Morning Briefing: RBA highlights better global outlook

Australia’s central bank highlighted an improved global picture for the small open economy...

Morning Briefing: RBA highlights better global outlook
(Bloomberg) -- Australia’s central bank highlighted an improved global picture for the small open economy, while seeing limited employment gains because any growth will be labor light.

In its quarterly update of forecasts released Friday, the Reserve Bank of Australia left inflation estimates broadly unchanged, while growth in the year to June 2017 was cut by 1 percentage point due to a “base effect” from a third-quarter contraction. Liquefied natural gas exports are predicted to add about half a percentage point to GDP growth in 2017 and 2018.

“Overall growth is not expected to be sufficient to generate much of a decline in the unemployment rate over the forecast period,” the RBA said in its Statement on Monetary Policy. The nation’s jobless rate was 5.8 percent in December.

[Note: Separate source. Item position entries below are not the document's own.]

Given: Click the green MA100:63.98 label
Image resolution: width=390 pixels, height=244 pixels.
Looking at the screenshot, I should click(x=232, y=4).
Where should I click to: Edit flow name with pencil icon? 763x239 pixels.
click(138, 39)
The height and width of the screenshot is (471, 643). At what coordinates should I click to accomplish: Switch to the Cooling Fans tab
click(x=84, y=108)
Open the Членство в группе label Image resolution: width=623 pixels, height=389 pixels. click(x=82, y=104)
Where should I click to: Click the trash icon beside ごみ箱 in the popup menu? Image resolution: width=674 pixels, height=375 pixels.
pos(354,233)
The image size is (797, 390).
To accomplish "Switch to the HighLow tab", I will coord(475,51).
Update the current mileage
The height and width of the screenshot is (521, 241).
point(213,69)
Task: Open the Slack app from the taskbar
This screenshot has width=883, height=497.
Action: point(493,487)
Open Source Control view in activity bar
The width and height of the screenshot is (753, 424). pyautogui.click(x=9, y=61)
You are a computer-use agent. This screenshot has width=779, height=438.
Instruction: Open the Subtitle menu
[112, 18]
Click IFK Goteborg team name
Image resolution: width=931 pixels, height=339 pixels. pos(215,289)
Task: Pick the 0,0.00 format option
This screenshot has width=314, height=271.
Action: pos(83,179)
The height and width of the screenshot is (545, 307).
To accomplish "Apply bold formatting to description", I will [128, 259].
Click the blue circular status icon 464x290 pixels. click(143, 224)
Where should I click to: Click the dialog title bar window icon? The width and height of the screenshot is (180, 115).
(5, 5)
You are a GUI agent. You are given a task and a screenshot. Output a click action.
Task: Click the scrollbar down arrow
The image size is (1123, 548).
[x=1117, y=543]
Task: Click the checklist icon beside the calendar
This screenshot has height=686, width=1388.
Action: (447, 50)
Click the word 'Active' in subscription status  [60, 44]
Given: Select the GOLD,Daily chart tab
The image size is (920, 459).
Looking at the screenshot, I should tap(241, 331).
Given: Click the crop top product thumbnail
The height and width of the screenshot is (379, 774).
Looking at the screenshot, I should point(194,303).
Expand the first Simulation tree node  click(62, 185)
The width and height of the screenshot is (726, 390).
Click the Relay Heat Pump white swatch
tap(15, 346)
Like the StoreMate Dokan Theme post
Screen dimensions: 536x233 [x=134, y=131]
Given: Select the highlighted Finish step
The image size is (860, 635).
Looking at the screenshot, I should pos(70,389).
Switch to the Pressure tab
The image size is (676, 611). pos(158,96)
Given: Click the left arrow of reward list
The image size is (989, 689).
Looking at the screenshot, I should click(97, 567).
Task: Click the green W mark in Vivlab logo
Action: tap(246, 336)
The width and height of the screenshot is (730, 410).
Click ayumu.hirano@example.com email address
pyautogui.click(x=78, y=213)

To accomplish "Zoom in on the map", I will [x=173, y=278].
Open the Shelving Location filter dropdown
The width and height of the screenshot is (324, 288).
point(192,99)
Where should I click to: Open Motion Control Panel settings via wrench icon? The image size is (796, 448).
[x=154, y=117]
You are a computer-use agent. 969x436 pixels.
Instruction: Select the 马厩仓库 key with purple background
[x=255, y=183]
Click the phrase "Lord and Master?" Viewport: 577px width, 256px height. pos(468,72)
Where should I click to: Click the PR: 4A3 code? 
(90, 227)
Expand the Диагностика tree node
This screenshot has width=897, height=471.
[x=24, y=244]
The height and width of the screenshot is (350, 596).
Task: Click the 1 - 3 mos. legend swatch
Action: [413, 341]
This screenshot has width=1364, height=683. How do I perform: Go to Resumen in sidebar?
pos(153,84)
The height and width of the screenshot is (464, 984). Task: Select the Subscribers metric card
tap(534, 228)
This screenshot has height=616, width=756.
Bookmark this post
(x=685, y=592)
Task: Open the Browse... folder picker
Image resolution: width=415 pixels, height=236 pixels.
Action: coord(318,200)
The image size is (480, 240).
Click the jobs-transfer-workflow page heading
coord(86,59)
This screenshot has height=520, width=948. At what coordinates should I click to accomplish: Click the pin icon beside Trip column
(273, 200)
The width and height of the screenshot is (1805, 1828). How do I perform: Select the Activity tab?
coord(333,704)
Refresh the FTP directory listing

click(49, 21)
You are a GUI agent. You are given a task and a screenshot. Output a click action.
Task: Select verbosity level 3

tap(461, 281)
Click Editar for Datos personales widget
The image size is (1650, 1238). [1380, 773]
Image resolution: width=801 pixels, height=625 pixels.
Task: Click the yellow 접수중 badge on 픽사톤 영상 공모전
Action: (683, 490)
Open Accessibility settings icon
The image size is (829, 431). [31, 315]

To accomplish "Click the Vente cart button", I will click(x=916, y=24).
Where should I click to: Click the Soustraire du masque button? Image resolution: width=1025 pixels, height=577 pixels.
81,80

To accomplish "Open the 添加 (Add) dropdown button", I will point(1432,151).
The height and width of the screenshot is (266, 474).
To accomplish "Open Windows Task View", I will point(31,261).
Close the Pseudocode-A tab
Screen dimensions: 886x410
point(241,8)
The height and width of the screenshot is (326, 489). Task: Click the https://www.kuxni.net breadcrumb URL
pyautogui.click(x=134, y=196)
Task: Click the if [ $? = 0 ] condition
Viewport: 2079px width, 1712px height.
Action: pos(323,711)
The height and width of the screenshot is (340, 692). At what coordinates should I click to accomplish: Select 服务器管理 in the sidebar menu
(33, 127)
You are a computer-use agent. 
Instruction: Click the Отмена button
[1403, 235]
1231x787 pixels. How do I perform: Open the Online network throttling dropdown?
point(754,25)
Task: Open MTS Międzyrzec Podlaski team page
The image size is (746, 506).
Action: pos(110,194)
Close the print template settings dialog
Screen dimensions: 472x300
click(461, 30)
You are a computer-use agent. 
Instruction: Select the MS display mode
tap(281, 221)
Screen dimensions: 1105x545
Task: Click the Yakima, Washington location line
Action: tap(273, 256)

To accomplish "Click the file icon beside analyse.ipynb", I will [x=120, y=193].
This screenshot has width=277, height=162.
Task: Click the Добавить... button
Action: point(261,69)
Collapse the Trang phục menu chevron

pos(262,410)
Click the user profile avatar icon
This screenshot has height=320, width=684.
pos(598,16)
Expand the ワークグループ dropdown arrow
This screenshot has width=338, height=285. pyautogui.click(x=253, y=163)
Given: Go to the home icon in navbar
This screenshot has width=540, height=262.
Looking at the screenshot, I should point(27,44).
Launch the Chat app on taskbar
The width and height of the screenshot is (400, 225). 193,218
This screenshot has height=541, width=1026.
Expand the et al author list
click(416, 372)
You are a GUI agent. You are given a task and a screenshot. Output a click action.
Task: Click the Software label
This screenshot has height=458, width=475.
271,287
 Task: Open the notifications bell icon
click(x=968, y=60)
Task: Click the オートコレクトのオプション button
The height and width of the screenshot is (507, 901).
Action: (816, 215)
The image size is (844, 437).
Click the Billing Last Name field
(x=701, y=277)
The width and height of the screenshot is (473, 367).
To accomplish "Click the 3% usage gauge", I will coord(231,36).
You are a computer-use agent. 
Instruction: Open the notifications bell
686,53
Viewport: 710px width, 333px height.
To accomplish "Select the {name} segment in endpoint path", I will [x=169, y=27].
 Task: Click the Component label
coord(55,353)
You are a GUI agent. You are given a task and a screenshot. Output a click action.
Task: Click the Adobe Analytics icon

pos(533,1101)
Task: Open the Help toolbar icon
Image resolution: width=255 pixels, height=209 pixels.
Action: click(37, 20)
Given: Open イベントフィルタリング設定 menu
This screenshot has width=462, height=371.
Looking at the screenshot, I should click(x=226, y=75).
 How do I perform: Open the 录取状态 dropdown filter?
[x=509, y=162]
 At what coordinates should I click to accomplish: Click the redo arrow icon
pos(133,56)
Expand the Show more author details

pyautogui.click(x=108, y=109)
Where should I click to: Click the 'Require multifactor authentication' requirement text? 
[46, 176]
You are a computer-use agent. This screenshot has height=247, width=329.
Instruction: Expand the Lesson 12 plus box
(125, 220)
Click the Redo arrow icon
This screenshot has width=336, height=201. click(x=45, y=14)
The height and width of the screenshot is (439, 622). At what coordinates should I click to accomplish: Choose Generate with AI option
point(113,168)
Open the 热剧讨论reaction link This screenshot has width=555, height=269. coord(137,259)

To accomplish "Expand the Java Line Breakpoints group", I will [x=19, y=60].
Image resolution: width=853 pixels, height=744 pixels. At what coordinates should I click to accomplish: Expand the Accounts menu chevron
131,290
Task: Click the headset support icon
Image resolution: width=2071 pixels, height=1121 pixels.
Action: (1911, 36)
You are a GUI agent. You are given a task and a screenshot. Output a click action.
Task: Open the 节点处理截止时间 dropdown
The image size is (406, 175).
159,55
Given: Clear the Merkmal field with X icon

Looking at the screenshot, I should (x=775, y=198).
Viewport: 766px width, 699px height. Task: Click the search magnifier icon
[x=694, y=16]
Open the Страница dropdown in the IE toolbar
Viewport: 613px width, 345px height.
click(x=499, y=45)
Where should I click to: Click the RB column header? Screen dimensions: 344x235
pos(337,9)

An unexpected bounce in commodity prices from stronger growth in chief trading partner China and a better performance in developed nations has lifted Australia’s terms of trade by 15 percent since mid-2016. While that’s forecast to unwind, the levels are forecast to remain above the lows of a year ago.

Consumption Growth
As to Australian households, the central bank said the profile of consumption growth “has been revised a little lower” as it’s unlikely to run much ahead of income growth. “This implies that the saving ratio will be relatively stable, rather than continuing to decline, as previously assumed,” the central bank said.

This is unexpected as the RBA cut the benchmark interest rate to a record-low 1.5 percent in August and house prices in Sydney and Melbourne have surged, meaning cheap money and a wealth effect are failing to spur consumers.

On the property market, the central bank noted the unexpected decline in dwelling investment in the third quarter was a reflection of bad weather, while the large amount of work in the pipeline suggests dwelling investment will remain high for the next year or so.